## STATED PROBLEM 1:
From the Unicode error post, reproduce the passage starting at "data_tuples = [tuple(x)" and ending at "cur.close()".
## STATED PROBLEM 2:
Shorten the paragraph in the Unicode error post that opens with "Though now I am getting an error" while keeping its main points.

Getting unicodeerror while running the below program while trying to insert the data into the Oracle DB.
# -*- coding: utf-8 -*-
#import unicodedata
from pyspark.sql import SparkSession
from pyspark.sql import SQLContext
from pyspark.sql.types import *
from pyspark.sql.functions import udf
import sys
print(sys.getdefaultencoding())
u = 'abcdé'
a = 'Austròalia'
print(u)
print(a)
spark = SparkSession.builder.master("local") \
.appName("Unicode_Error") \
.getOrCreate()
sqlContext = SQLContext(spark)
l = [(340, 'India',1),(340, 'Canada',2),(341, u'abcdé',3),(340, 'Japan',4),(341, u'Austròalia',5),(341, 'China',6)]
df = sqlContext.createDataFrame(l, ['CUSTOMER_ID', 'COUNTRY', 'LINENUMBER'])
df.show()
data_tuples = [tuple(x) for x in df.rdd.collect()]
print(str(data_tuples))
print(type(data_tuples))
query = "INSERT INTO CUSTOMERS VALUES (:1, :2, :3)"
cur = con.cursor()
cur.prepare(query)
cur.executemany(None, data_tuples)
con.commit()
cur.close()
con.close()
Had set the PYTHONIOENCODING=utf8
before submitting the Spark job which solved the issues with the dataframe.show(). and also # -*- coding: utf-8 -*-
helped with resolving the python print statements.
Though now I am getting an error even after the dataframe displays the data correctly. The conversion of the dataframe into list is where the issue tends to happen, could you please advise what else needs to be done.
ascii
abcdé
Austròalia
+-----------+----------+----------+
|CUSTOMER_ID| COUNTRY|LINENUMBER|
+-----------+----------+----------+
| 340| India| 1|
| 340| Canada| 2|
| 341| abcdé| 3|
| 340| Japan| 4|
| 341|Austròalia| 5|
| 341| China| 6|
+-----------+----------+----------+
[(340, u'India', 1), (340, u'Canada', 2), (341, u'abcd\xe9', 3), (340, u'Japan', 4), (341, u'Austr\xf2alia', 5), (341, u'China', 6)]
<type 'list'>
> Traceback (most recent call last): cur.executemany(None, data_tuples)
> UnicodeEncodeError: 'ascii' codec can't encode character u'\xe9' in
> position 4: ordinal not in range(128)
The tuple list has unicode data and the usage of encode
was not possible on the same, but printing out each element in the tuple list gave me the exact output as below
[('340', "u'India'", '1'), ('340', "u'Canada'", '2'), ('341', "u'abcd\\xe9'", '3'), ('340', "u'Japan'", '4'), ('341', "u'Austr\\xf2alia'", '5'), ('341', "u'China'", '6')]
***********************
India
340
India
1
340
Canada
2
341
abcdé
3
340
Japan
4
341
Austròalia
5
341
China
6

## DATA SHOWN:

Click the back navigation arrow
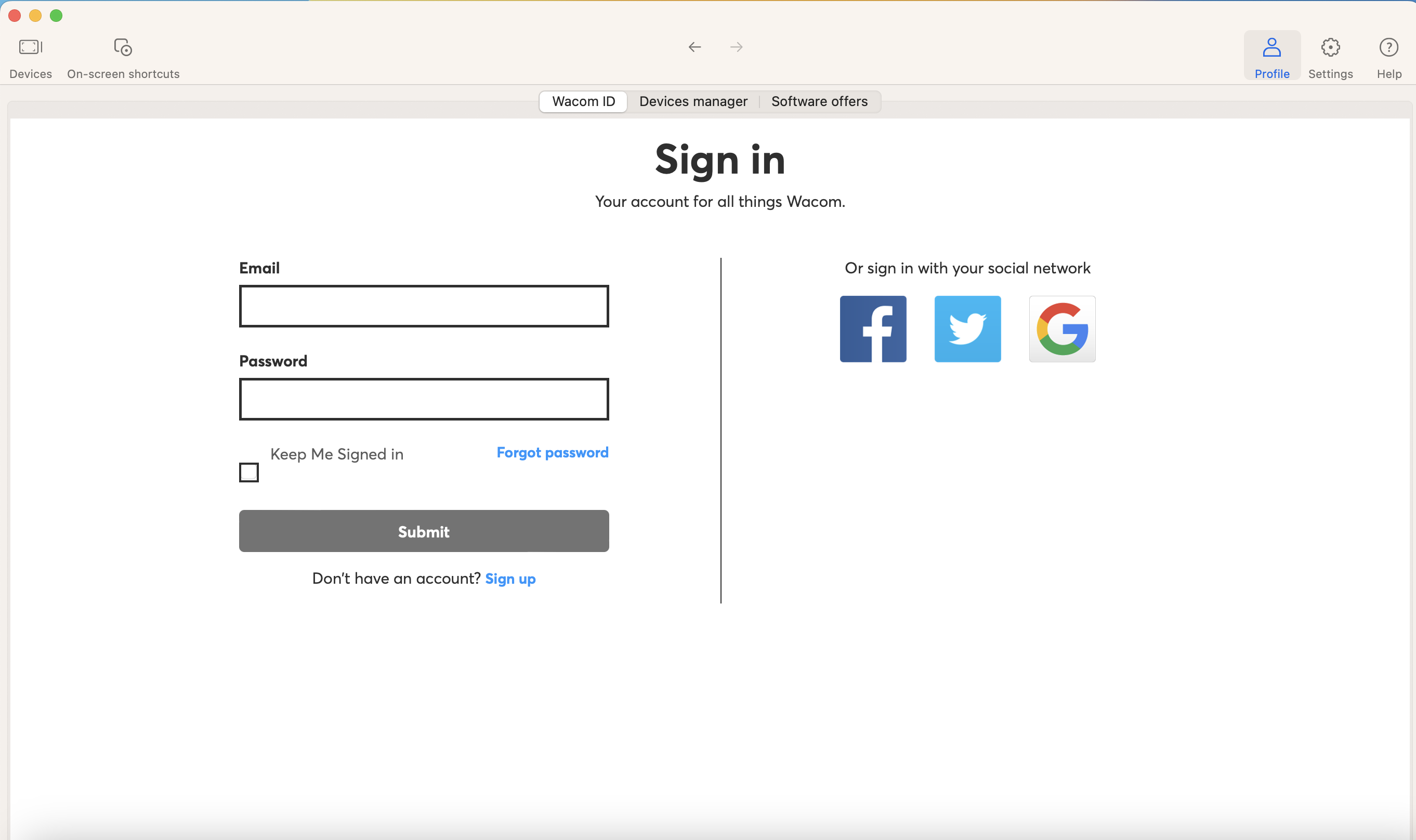 694,47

## TASK ANSWER 1:
data_tuples = [tuple(x) for x in df.rdd.collect()]
print(str(data_tuples))
print(type(data_tuples))
query = "INSERT INTO CUSTOMERS VALUES (:1, :2, :3)"
cur = con.cursor()
cur.prepare(query)
cur.executemany(None, data_tuples)
con.commit()
cur.close()

## TASK ANSWER 2:
An error still occurs, even though the dataframe shows the data correctly. The problem seems to arise when the dataframe is turned into a list, and the writer asks what else needs to be done.